6. The method of claim 1, wherein the enhancing of the LLM agent processing comprises the LLM agent accessing the domain knowledge tools to provide accurate completions based upon specific prompts.
7. The method of claim 1, further comprising:
updating the domain knowledge tools automatically by the domain specific agent as the corpus is being updated, and reflecting changes as updates occur.
8. The method of claim 1, further comprising:
generating the domain knowledge tools by a plurality of domain specific agents to assist the LLM agent in providing accurate responses in various domains serviced by the LLM agent.
9. The method of claim 1, further comprising:
utilizing, by the LLM agent, the domain knowledge tools to reduce hallucinations and ensure accurate results in response to the user queries.
10. The method of claim 1, further comprising:
upon receiving a user query, utilizing, by the LLM agent, metadata generated by the domain-specific agent to determine relevant sections of the corpus, and vectorized datastores related to those corpus sections created by the domain-specific agent to generate a response to the user query.
11. A method of a Large Language Model (LLM) agent utilizing domain knowledge tools, the method comprising:
receiving a user query;
accessing domain knowledge tools that provide domain-specific contextually relevant information to the LLM agent, the domain knowledge tools enhancing the LLM agent in processing of user queries by supplying domain-specific information and context during the LLM agent in generation of responses, the domain knowledge tools generated from generalized information extracted from a corpus of documents using a series of machine learning models; and
generating a response to the user query based on the accessed domain knowledge tools.
12. The method of claim 11, wherein the analysis of the corpus is performed by discerning logical or semantic groupings within the corpus, resulting in sections within the corpus.
13. The method of claim 12, wherein the analysis provides representative keywords, correlation to predefined categories, summarization of section corpus, and identification of related sections and correlation between the sections.
14. The method of claim 11, wherein the domain knowledge tools comprise domain-specific vectorized datastores that are utilized by the LLM agent to access the domain-specific information and assist the LLM agent generation of the responses.
15. The method of claim 11, wherein the LLM agent accesses the domain knowledge tools to provide accurate completions based upon specific prompts.
16. The method of claim 11, wherein the domain knowledge tools are automatically generated by a domain specific agent as the corpus is being updated.

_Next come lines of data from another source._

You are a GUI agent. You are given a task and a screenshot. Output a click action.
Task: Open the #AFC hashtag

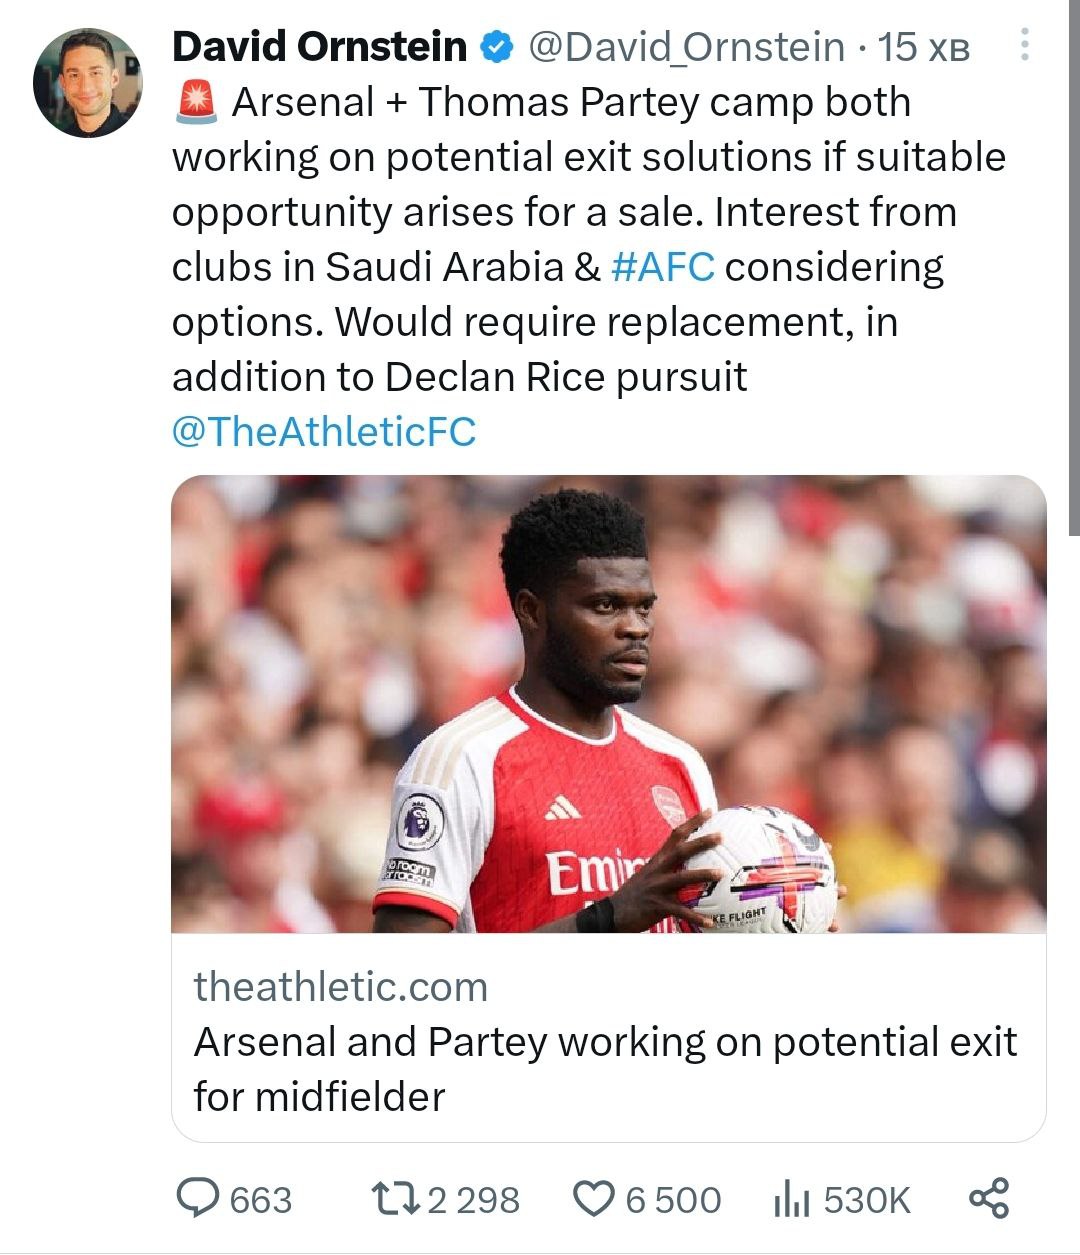coord(662,267)
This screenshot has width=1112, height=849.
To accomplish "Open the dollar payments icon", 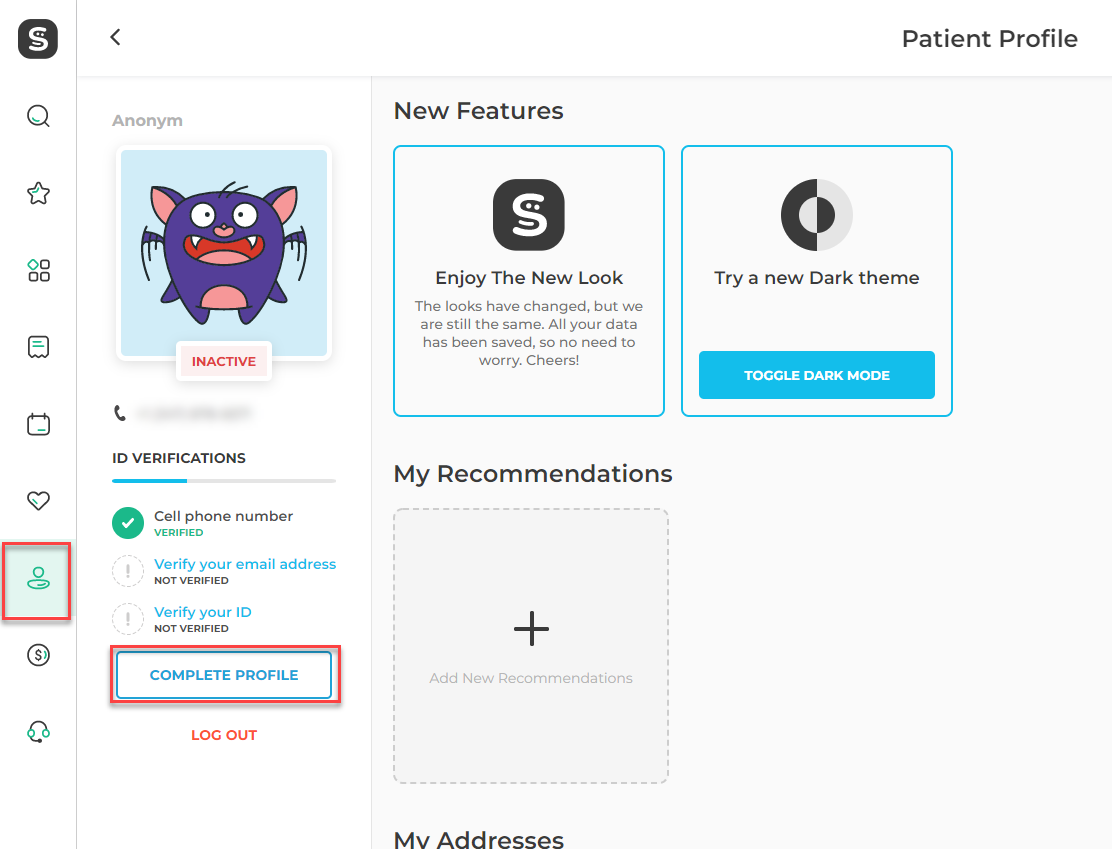I will 38,655.
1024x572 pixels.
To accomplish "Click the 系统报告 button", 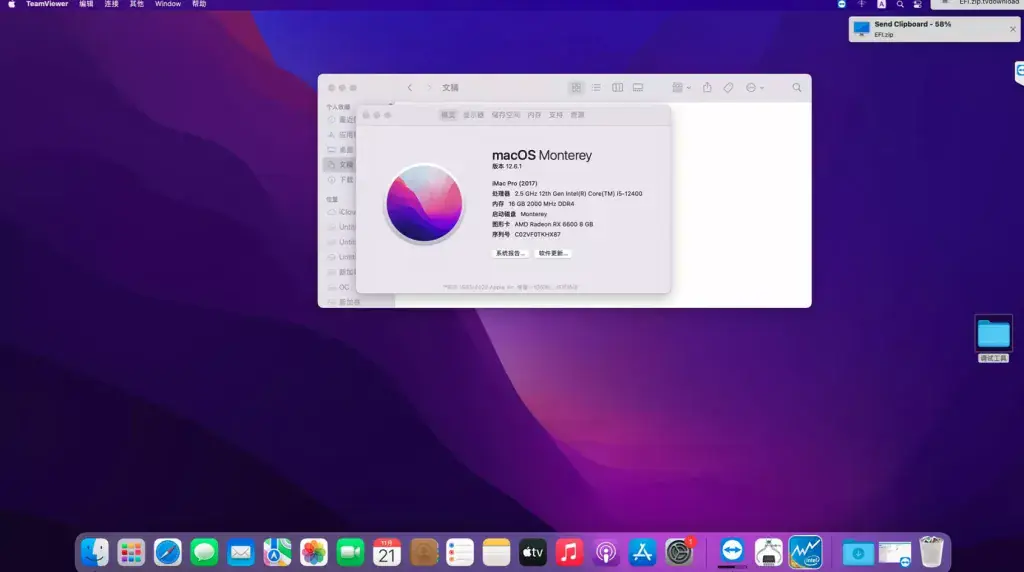I will tap(510, 253).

17. The method of claim 11, wherein the domain knowledge tools are generated by a plurality of domain specific agents to assist the LLM agent in providing accurate responses in various domains serviced by the LLM agent.
18. The method of claim 11, further comprising:
utilizing, by the LLM agent, the domain knowledge tools to reduce hallucinations and ensure accurate results in response to the user query.
19. The method of claim 11, further comprising:
utilizing, by the LLM agent, metadata of the domain knowledge tools to determine relevant sections of the corpus, and vectorized datastores related to the metadata to generate the response to the user query.
20. A system for generating domain knowledge tools for a Large Language Model (LLM) agent, the system comprising:
a database storing a corpus of documents; and
a processor configured to:
analyze the corpus of documents using a series of machine learning models to extract generalized information about the corpus, and generate a domain specific agent that utilizes the generalized information to create and maintain domain knowledge tools that provide domain-specific contextually relevant information to the LLM agent, the domain knowledge tools enhancing the LLM agent processing of user queries by supplying domain-specific information and context during the LLM agent generation of responses.